PROBLEM
Your copy should begin with the line containing "You are a computer-use", end with the line containing "Click the sort arrow next to Name", match the listing below exactly, and contain no pictures.

GIVEN INFORMATION
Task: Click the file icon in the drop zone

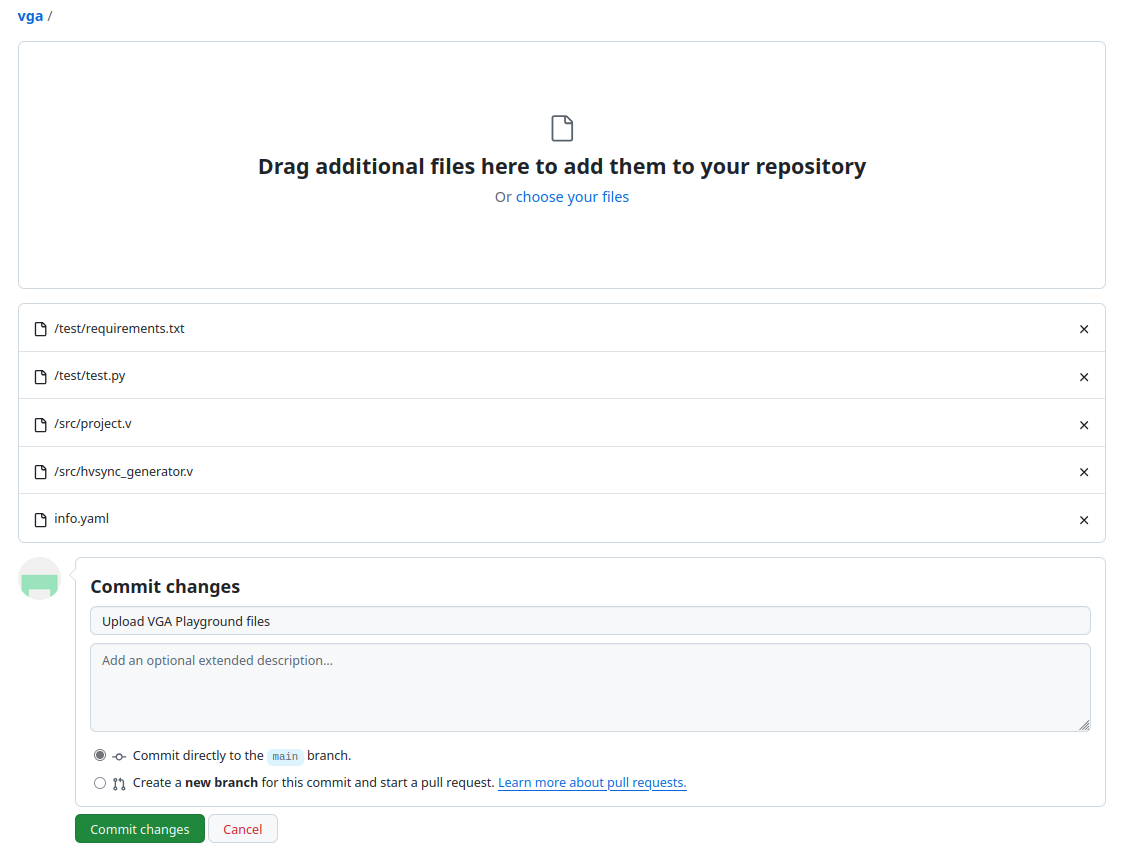Action: pyautogui.click(x=562, y=128)
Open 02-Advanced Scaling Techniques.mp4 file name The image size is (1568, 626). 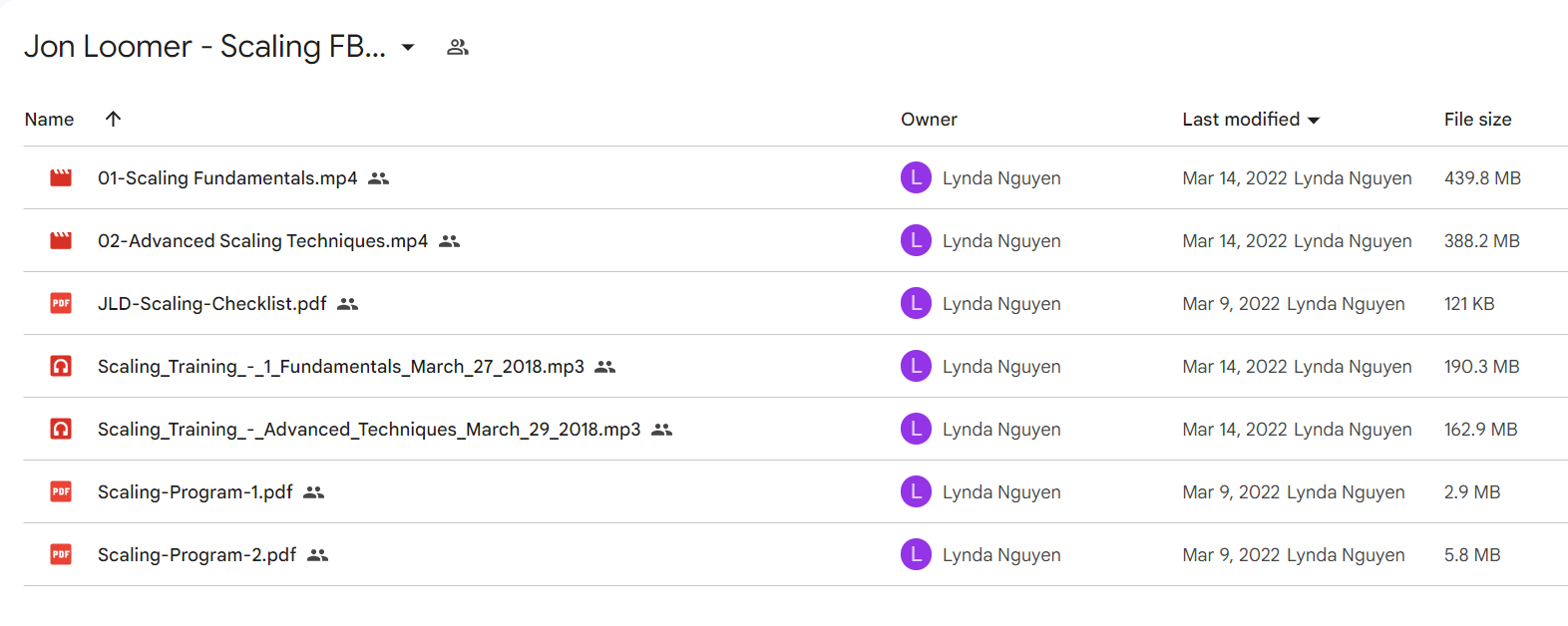(x=262, y=241)
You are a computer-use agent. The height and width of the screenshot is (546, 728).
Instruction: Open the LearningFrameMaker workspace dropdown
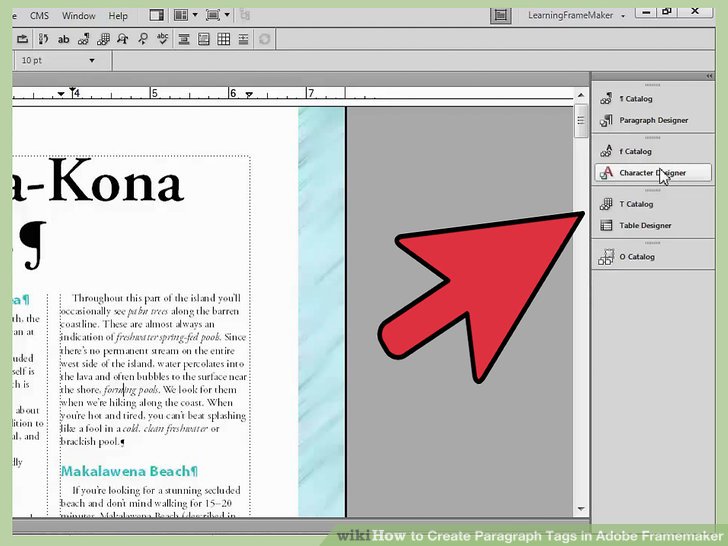[x=622, y=16]
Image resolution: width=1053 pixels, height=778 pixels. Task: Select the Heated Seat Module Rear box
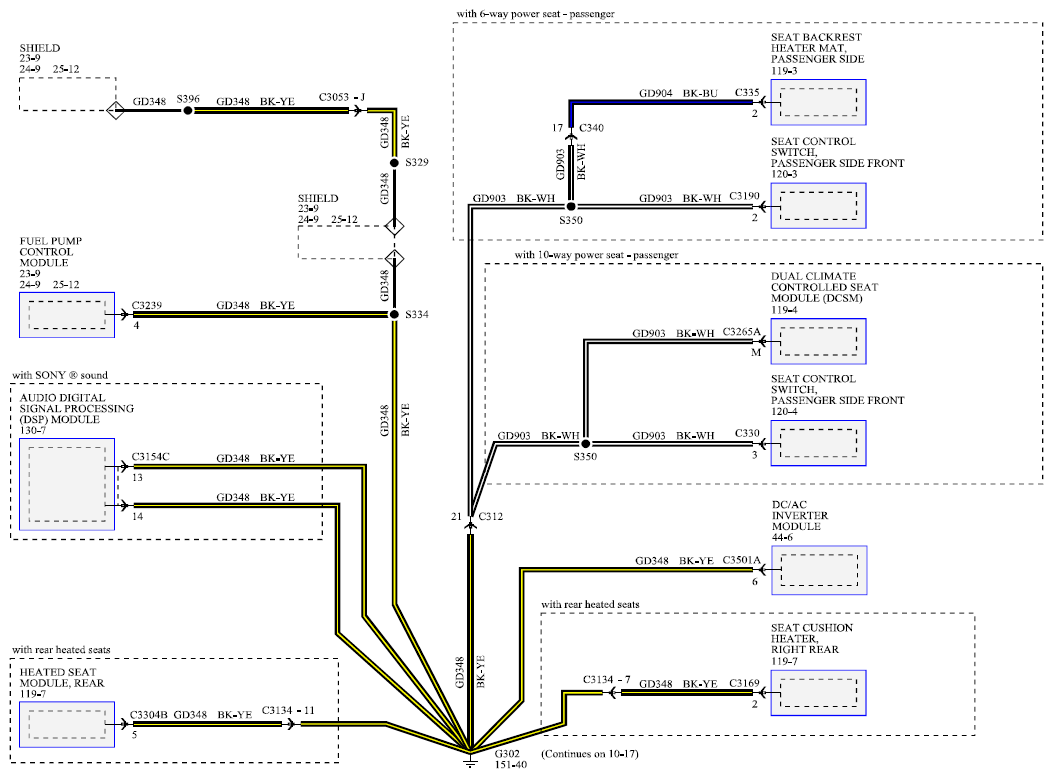click(x=67, y=724)
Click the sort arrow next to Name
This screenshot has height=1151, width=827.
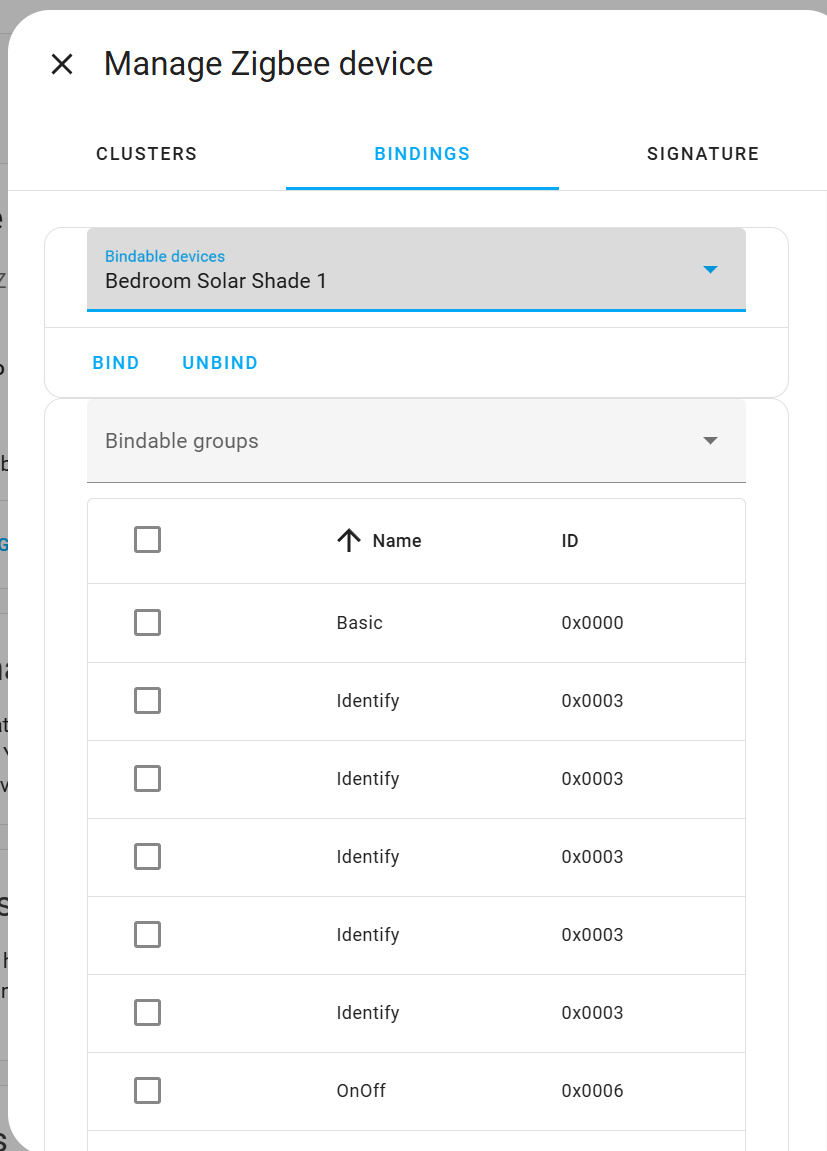[x=347, y=539]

ANSWER TO THE PROBLEM
You are a computer-use agent. The height and width of the screenshot is (546, 728).
Instruction: Open the LearningFrameMaker workspace dropdown
[x=622, y=16]
Image resolution: width=1053 pixels, height=778 pixels. Task: Select the Heated Seat Module Rear box
click(x=67, y=724)
Click the sort arrow next to Name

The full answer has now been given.